Hong Kong, one of the world’s most densely populated cities, is rarely regarded as a place for conservation.
If anything, quite the opposite. The city is notorious for being a trading hub for smuggled ivory, shark fins, and pangolin skins.
But one critically endangered parrot species has managed to find a home in this bustling metropolis.
Globally, out of the 2,000 yellow-crested cockatoos left in the wild, 10% of them are in Hong Kong.
One only need to walk through Hong Kong Park, an oasis in the city’s financial district, to see them frantically flapping their wings and squawking loudly before disappearing behind imposing skyscrapers.
But these birds were not meant to be city birds. They originally came from the forests and shrublands of Indonesia and East Timor.
So how did they end up thriving in the concrete jungle?
Urban legend has it that during World War II, when Japanese troops were about to invade Hong Kong, the British governor—or in some versions, the head of the British garrison—set his pet cockatoos free.
Hong Kong’s small army of cockatoos grew from there. As more pet birds escaped or were released, the population crept toward its present-day size of around 200.
Despite the noise and pollution, the birds chose to live in the middle of the city instead of the rural areas surrounding Hong Kong. That’s because cockatoos don’t build nests on branches. They live and lay their eggs in tree holes.

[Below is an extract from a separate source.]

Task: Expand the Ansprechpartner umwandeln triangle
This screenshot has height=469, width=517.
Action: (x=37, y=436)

The trees in the center of the city are large enough to have cavities that make perfect homes for the cockatoos, according to Astrid Andersson, a doctoral student at the University of Hong Kong who is researching Hong Kong’s wild cockatoos.
How the cockatoo became endangered
Between the 1970s and early ’90s, yellow-crested cockatoos became popular pets around the world, Andersson says, and Indonesia fed that demand.

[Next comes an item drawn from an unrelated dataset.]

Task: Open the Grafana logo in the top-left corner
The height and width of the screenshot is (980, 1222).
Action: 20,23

Over a period of 15 years in the 1970s and ’80s, the country exported 78,000 cockatoos to places all over the world, including the United States, Europe, Hong Kong and Singapore.
“They really overexploited that population,” Andersson says. “So now in Indonesia, they just survive in small pockets scattered across the islands.”

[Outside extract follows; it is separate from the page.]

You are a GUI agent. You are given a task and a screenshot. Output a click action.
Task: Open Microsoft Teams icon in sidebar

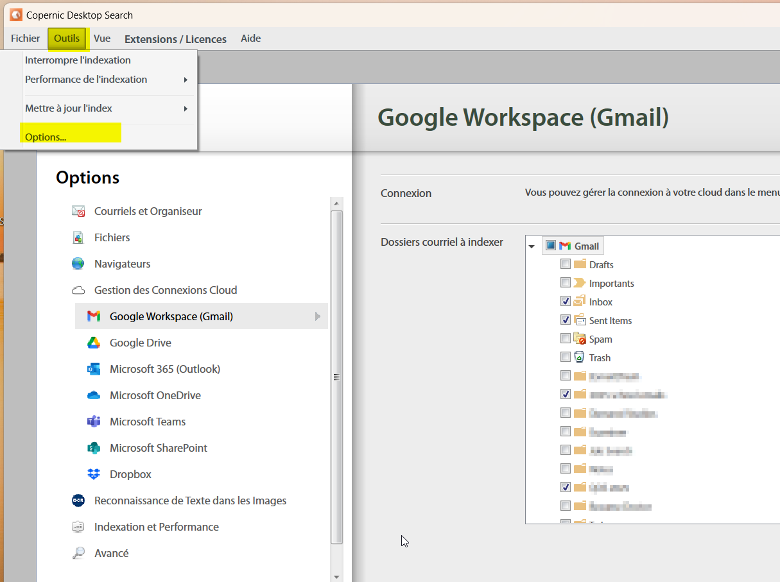[x=93, y=422]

One notable exception is a flock of 700 cockatoos at Komodo National Park.
Some conservationists hope Hong Kong’s cockatoo population might be able to help repopulate the one in Indonesia.
Conservation efforts
After the yellow-crested cockatoo was listed as critically endangered under the CITES treaty in 2002, the international trade of wild-caught birds was made illegal, but trading birds obtained before the ban, as well as captive-bred birds, is still allowed.
On-the-ground enforcement, though, can be tough.
One reason is because the yellow-crested cockatoo looks almost identical to the sulphur-crested cockatoo, a slightly larger parrot that is not endangered and is native to Australia and New Guinea.
Another reason is because poachers seldom capture grown cockatoos in the wild. Instead, they climb up trees to steal their eggs, and these birds can be hard to distinguish from captive-bred ones.
At a popular bird market in Hong Kong, we spotted four cockatoos with yellow crests, including a small one that looked like the endangered species.
But when we asked the seller, he insisted it was a sulphur-crested cockatoo, not the endangered yellow-crested one.
“It’s bred in captivity,” he said, adding it’s not endangered. “There’s a lot of them overseas.”
The yellow-crested cockatoo is not the only parrot struggling to survive. According to one study, nearly 30% of parrots are listed as threatened, and over 50% of all parrot species are in decline.
“Many parrot species in the world are threatened with extinction and in large part due to trade,” said Caroline Dingle, a senior lecturer at the School of Biological Sciences at the University of Hong Kong. “They’re kind of like the elephant of the bird world.”